Here's the suggested (but unsupported) htaccess directives to enable gzip file serving.
<IfModule mod_headers.c>
Options -MultiViews
RewriteEngine on
# if folder aliases are in use, set the correct RewriteBase for this folder
# RewriteBase /
<FilesMatch "\.js\.gz$">
ForceType text/javascript
Header set Content-Encoding: gzip
</FilesMatch>
<FilesMatch "\.css\.gz$">
ForceType text/css
Header set Content-Encoding: gzip
</FilesMatch>
RewriteCond %{REQUEST_FILENAME}.gz -f
RewriteCond %{HTTP:Accept-encoding} gzip
RewriteRule ^(.+)$ $1.gz [L]
</IfModule>
</IfModule>
Options.js is not provided in gzip format because it is intended to be edited with your implementation preferences. If you want to serve a gzipped version of this file, first edit (or use the configurator) to set your option preferences and then gzip the modified file. (GNU.org - Gzip for Windows)

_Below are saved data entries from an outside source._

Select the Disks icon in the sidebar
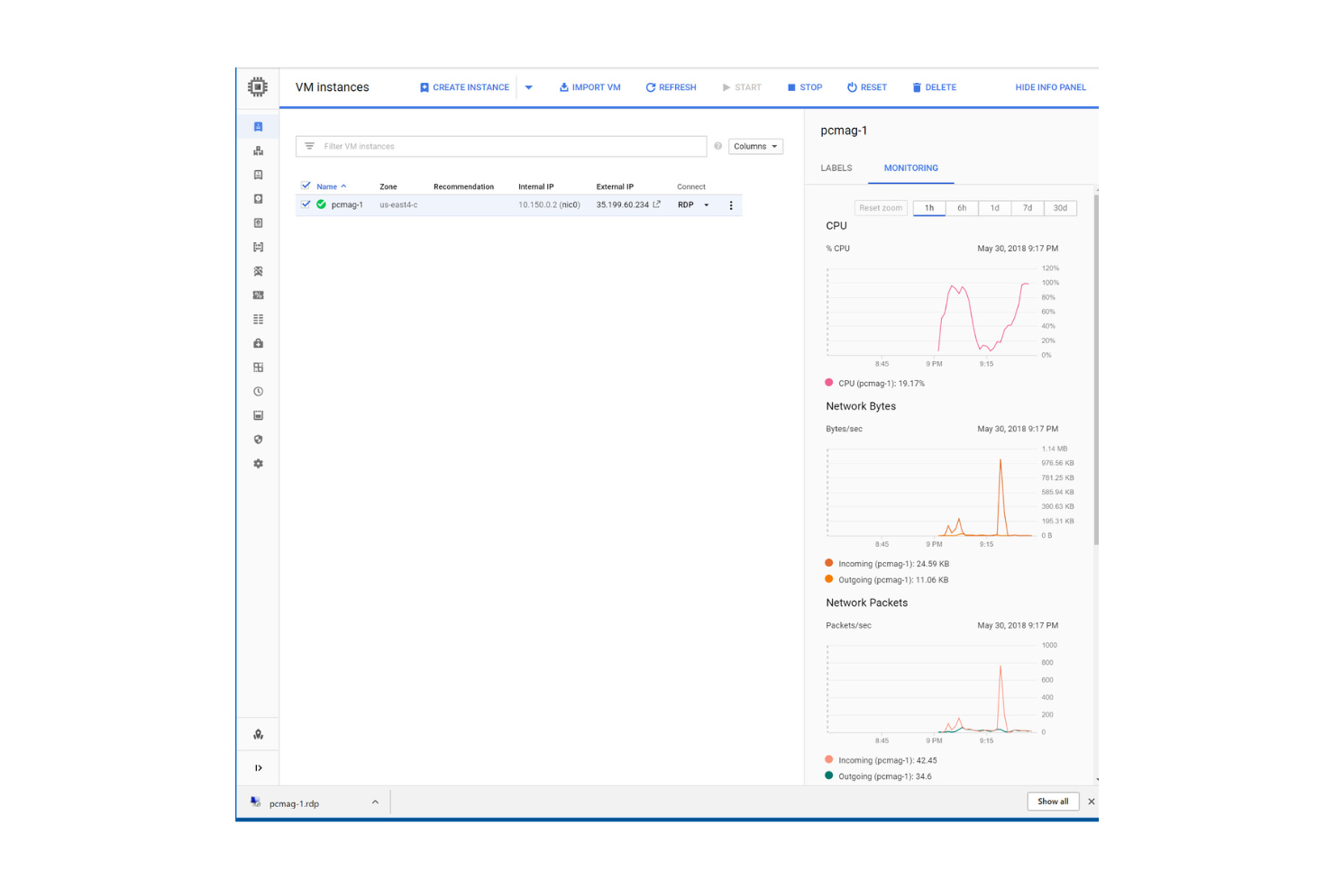 point(259,199)
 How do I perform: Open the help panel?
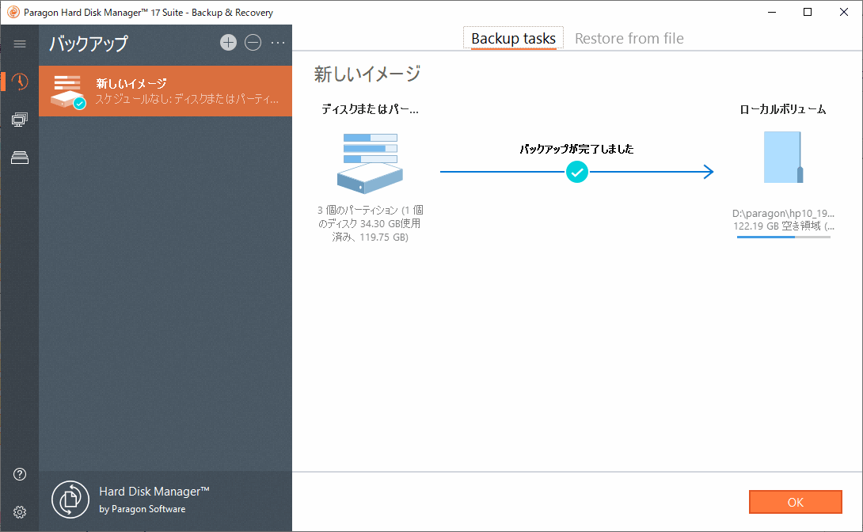tap(18, 473)
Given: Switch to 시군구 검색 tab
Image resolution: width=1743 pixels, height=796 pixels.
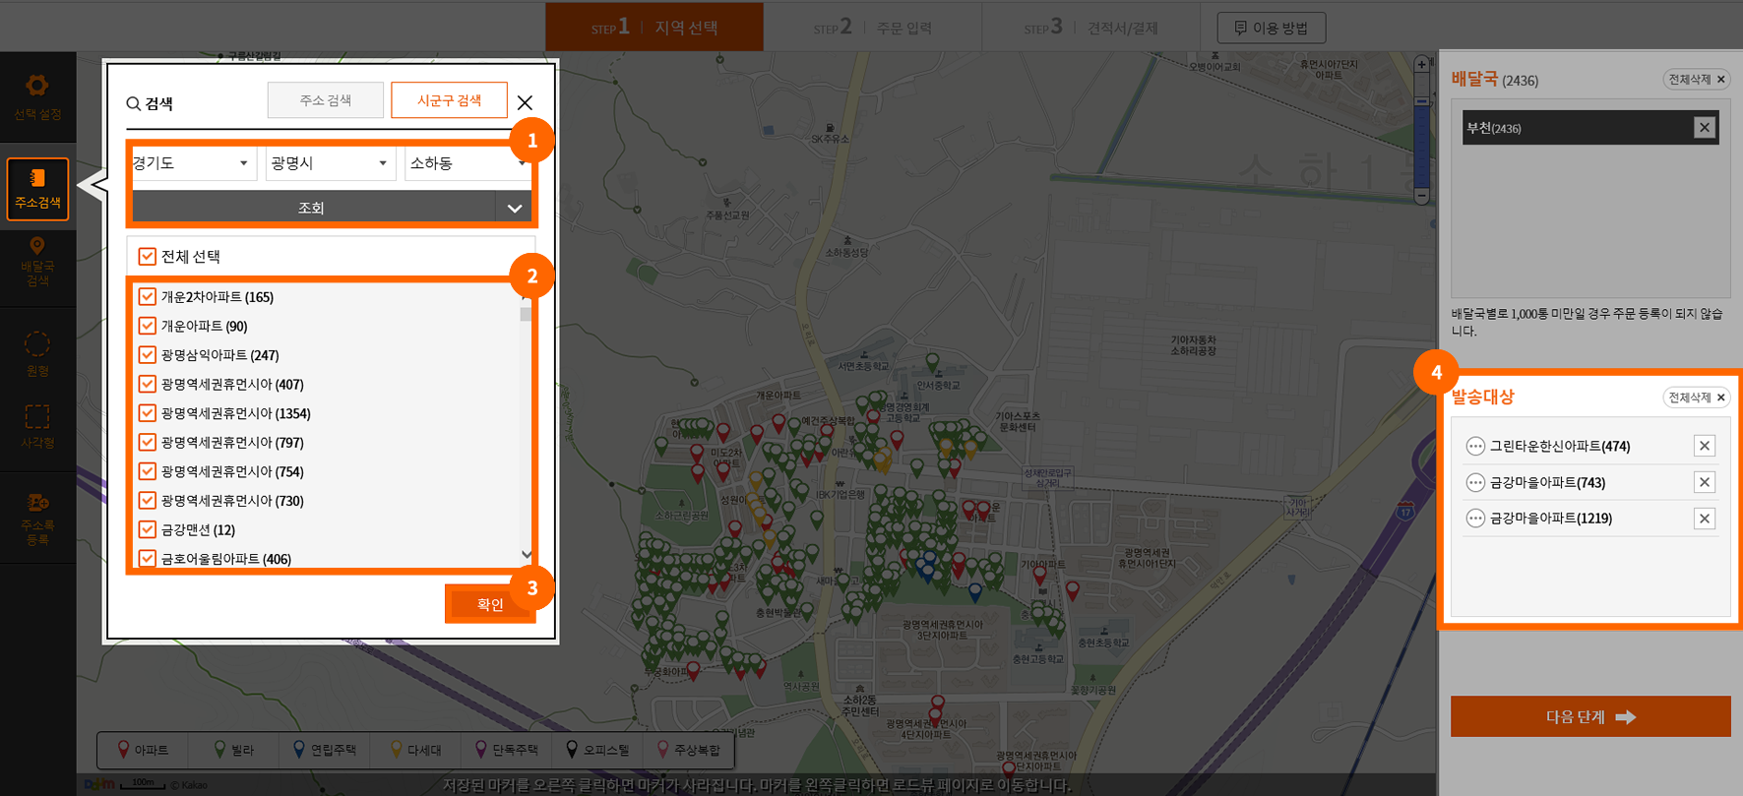Looking at the screenshot, I should tap(449, 100).
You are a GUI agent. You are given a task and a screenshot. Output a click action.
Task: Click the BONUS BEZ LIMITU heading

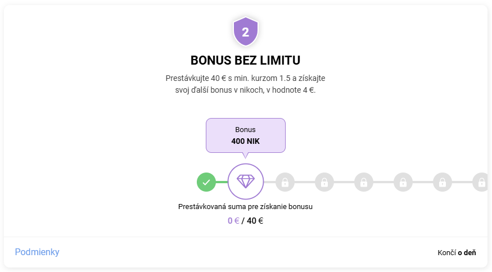pyautogui.click(x=245, y=60)
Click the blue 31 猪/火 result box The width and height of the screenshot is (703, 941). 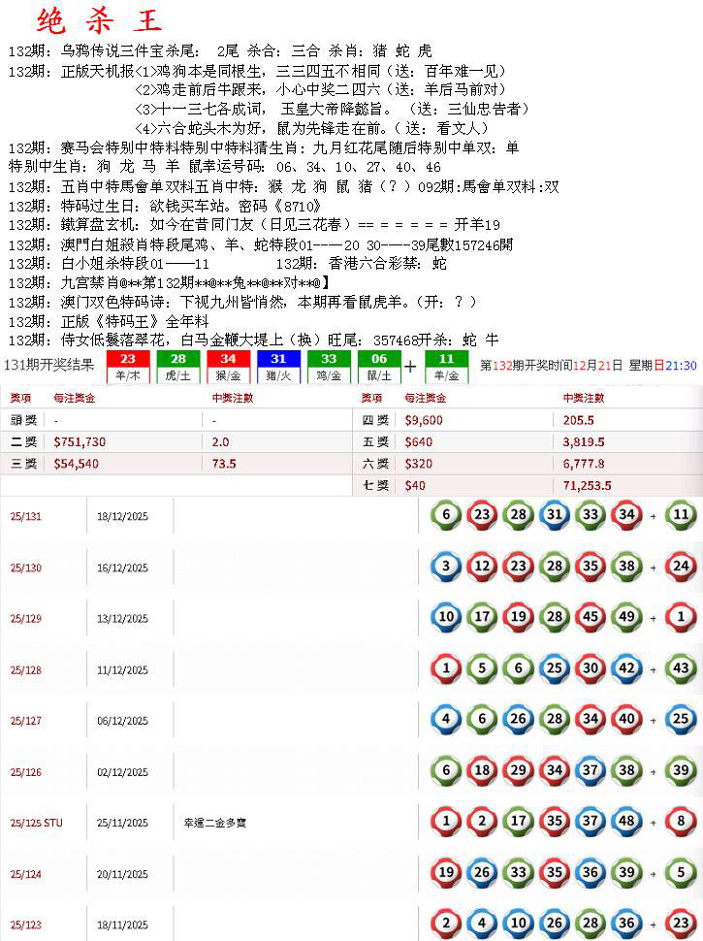(278, 366)
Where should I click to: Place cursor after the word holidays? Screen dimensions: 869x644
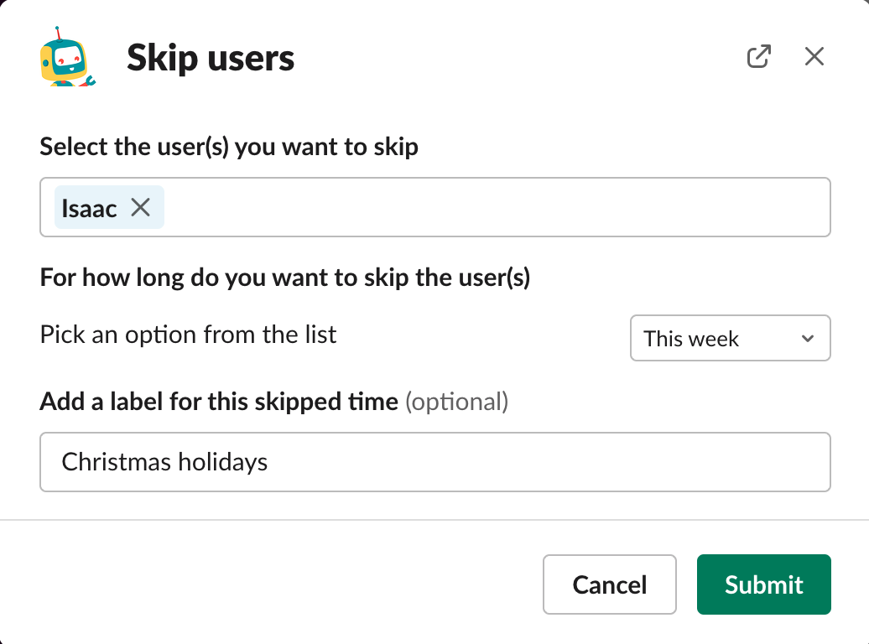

IIS does not use the gzip files that are provided in the Floatbox package. Instead, compression is enabled and configured within IIS and IIS will generate its own compressed version of the served files. A search on "gzip iis" will locate information on how to enable and configure compression in IIS.
Using the library functions
Floatbox exposes an API to many of its internal functions that allows it be used as an effective javascript library in contexts beyond the base Floatbox functionality. In many cases, you can avoid loading other libraries such as jquery or mootools and instead use the Floatbox calls that are already loaded on your page. The Floatbox library includes a simple to use, robust and flexible AJAX utility, language translation, event handling, an image preloader, easy flash object creation, some helpful DOM manipulation routines, and more. For a complete list of available Floatbox functions, please see the API reference.